Vincent Peillon, c'est le ministre du rythme scolaire. Comme tous les autres avant lui. C'est le ministre qui augmente le nombre de jours de classe en allongeant les vacances. C'est le ministre qui devra trouver une méthode amusante et surtout discrète pour recruter 40.000 professeurs dans une France exsangue, tout en faisant croire à la rigueur budgétaire et une saine gestion des finances publiques.
Najat Vallaud-Belkacem, c'est la ministre qui veut interdire la prostitution, parce qu'il suffit d'interdire un problème pour le résoudre. C'est la ministre qui, à défaut de porter une parole, trimballe des petites phrases,
tout en se tirant une balle dans le pied ce qui demande une maîtrise
que seule une athlète de la pipologie expérimentale de niveau 25 est
capable de dompter.
Et Vincent et Najat, c'est donc ce couple glamour qui babille des bêtises dans un petit couffin douillet offert par Le Monde. Le sujet ? Cela aurait pu être cuisine, poterie, macramé, mais c'est sur l'égalité entre les filles et les garçons que V&N auront choisi de nous entretenir. Attention : il ne s'agit pas de l'égalité en tant que telle, éthérée, dans la vie de tous les jours. Non.
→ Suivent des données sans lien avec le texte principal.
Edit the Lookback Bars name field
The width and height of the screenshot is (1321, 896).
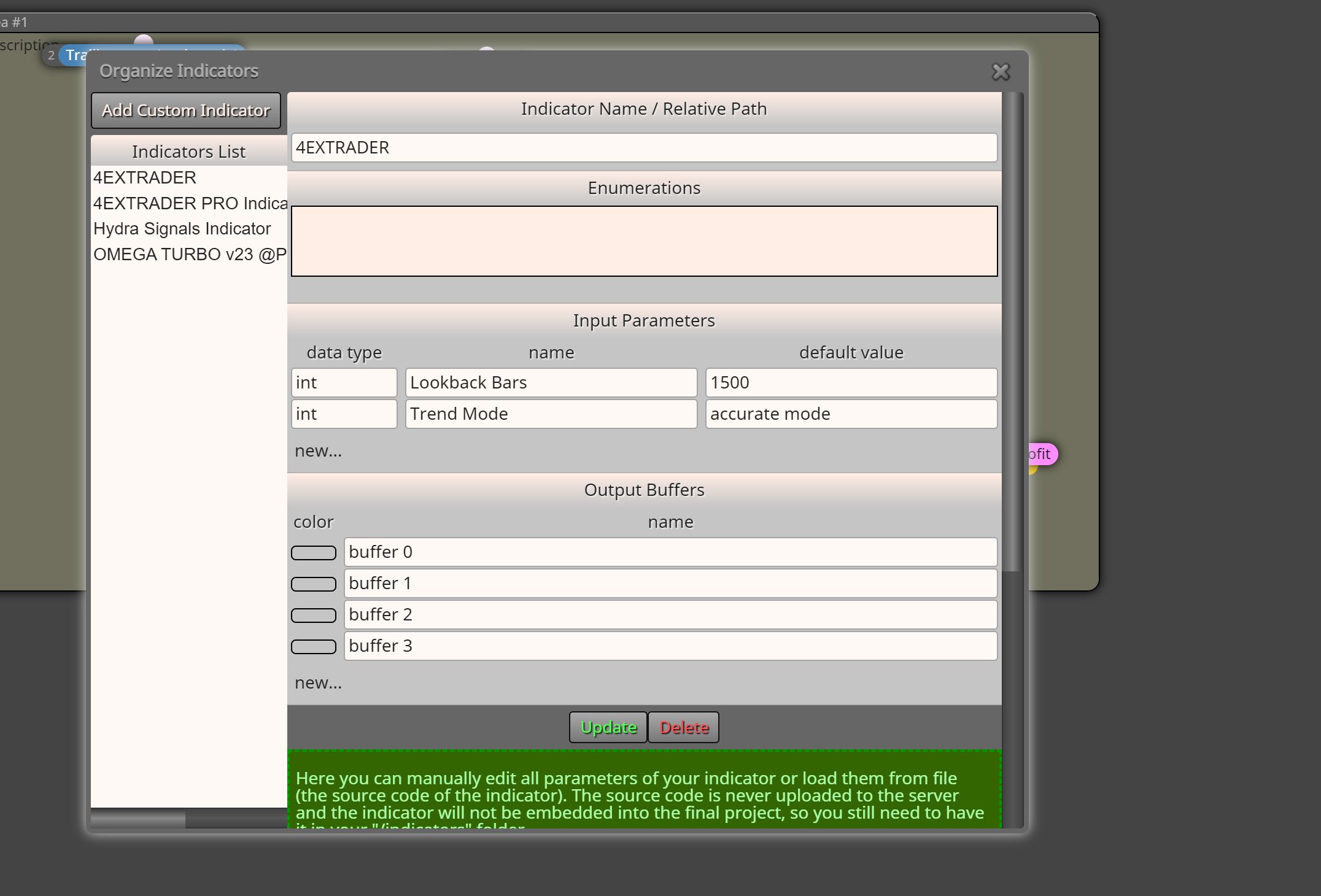coord(551,383)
Il s'agit bel et bien de leur égalité dans le cadre de l'école républicaine.
La question, d'emblée, taraude nos deux sémillants auteurs qui l'expriment ainsi :
L'école mixte n'est-elle pas déjà le creuset de l'égalité ? La réussite scolaire des filles aux examens et la relative surreprésentation des garçons parmi ceux qui décrochent de notre système scolaire n'est-elle pas le signe que l'école compense largement les inégalités de genre ?Cela envoie donc du bois dont on fait les pipeaux dès les premières phrases, ce qui peut être un peu douloureux pour le lecteur lambda qui débarque sur l'article du Monde en pensant y trouver sa ration quotidienne de platitudes intellectuelles compassées. Philosophiquement parlant, la phrase de notre couple manifestement adepte du bondage violent est tout de même sévèrement burnée. D'un côté, le constat est effrayant : l'école compense largement les zinégalités de genre puisque trop de filles réussissent aux examens (ou pas assez de mecs, au choix). De l'autre, cela revient à dire que sans l'intervention égalisatrice pour compenser ces inégalités, l'école aurait produit des bataillons de réussites mâles pour des cohortes d'échecs féminins. Autre interprétation possible : cette phrase est un gloubiboulga ou tout et son contraire courent à fond de train pour se percuter dans le noir d'une absence de pensée dramatique avec un petit chbing! comique. Je laisse le lecteur décider.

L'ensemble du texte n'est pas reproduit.